Questions on the material ▸
1. Write out the farm antibiotics article word for word, between "In a report" and "last 20 years.", inclusive.
2. Extend the article on farm antibiotics and E. coli superbugs by picking up after its final sentence.

Selected passage ▸
--
Excessive farm antibiotics fuelling superbug epidemic

In a report published today, the Soil Association warns there is now “overwhelming evidence” that the excessive use of antibiotics on UK livestock farms is contributing to the rise of drug resistance in human E. coli infections.

The report, E. coli superbugs on farms and food estimates that 750,000–1,500,000 people in the UK contracted an E. coli infection in 2011, resulting in nearly 40,000 cases of blood poisoning and nearly 8,000 deaths. Cases of E. coli blood poisoning have increased nearly fourfold in the last 20 years.

The report highlights concerns over a new and virulent form of E. coli. known as ESBL E. coli. It is described by Government scientists as “extremely resistant” to many classes of antibiotics. Patients with ESBL E. coli blood poisoning are nearly three times as likely to die as other affected patients.

The prevalence of ESBL E. coli on British farms has increased dramatically since it was first identified in 2004. This, says the Soil Association, is “almost certainly due to high levels of antibiotic use on farms”.

Professor Peter Collignon, director of the Infectious Diseases Unit and Microbiology Department at Canberra Hospital, Australia, who wrote the foreword of the report said: “It is very important that we stop multi-resistant bacteria developing in food animals to prevent their spread to people. To do that we need to address the issue of inappropriate use of antibiotics in farming, just as much as in the health profession”.
--
Dataset section ▸

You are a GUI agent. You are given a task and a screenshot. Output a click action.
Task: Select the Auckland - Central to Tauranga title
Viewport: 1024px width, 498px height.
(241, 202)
--
Answers ▸
1.
In a report published today, the Soil Association warns there is now “overwhelming evidence” that the excessive use of antibiotics on UK livestock farms is contributing to the rise of drug resistance in human E. coli infections.

The report, E. coli superbugs on farms and food estimates that 750,000–1,500,000 people in the UK contracted an E. coli infection in 2011, resulting in nearly 40,000 cases of blood poisoning and nearly 8,000 deaths. Cases of E. coli blood poisoning have increased nearly fourfold in the last 20 years.

2.
Dr Ron Daniels from the United Kingdom Sepsis Trust, in a statement of support, said: “It is now certain that agricultural, veterinary and food industry use of antibiotics – which represents one half of all antibiotic use in the U.K – impacts on antibiotic resistance in animals which in turn impacts on antibiotic resistance in humans. Antibiotic resistance is developing faster than we can develop new antibiotics – if we don’t act now, we will rapidly arrive at a situation where we are unable to treat some bacterial infections.”

Richard Young, Soil Association policy advisor and co-author of the report, said:

“Just about every non-organic chicken in the UK is still routinely put on antibiotics from the day it is hatched. The UK does not have an effective strategy for addressing the rising levels of antibiotic resistance on farms and food, and is the only EU country still allowing antibiotics to be advertised to farmers.”

The Soil Association’s key recommendations include:

·        Phasing out the preventative use of antibiotics in healthy animals and halving the overall use of antibiotics on farms within five years.

·        Moving towards higher welfare and less intensive production systems which have the potential to reduce the use of antibiotics in farming significantly. [3]

·        Greatly reduce the use of modern cephalosporins and fluoroquinolones and prohibit off-label use.

·        Prohibit the advertising of antibiotics to farmers in the UK and any advertisement to veterinary surgeons should be purely factual and not emotive in any way.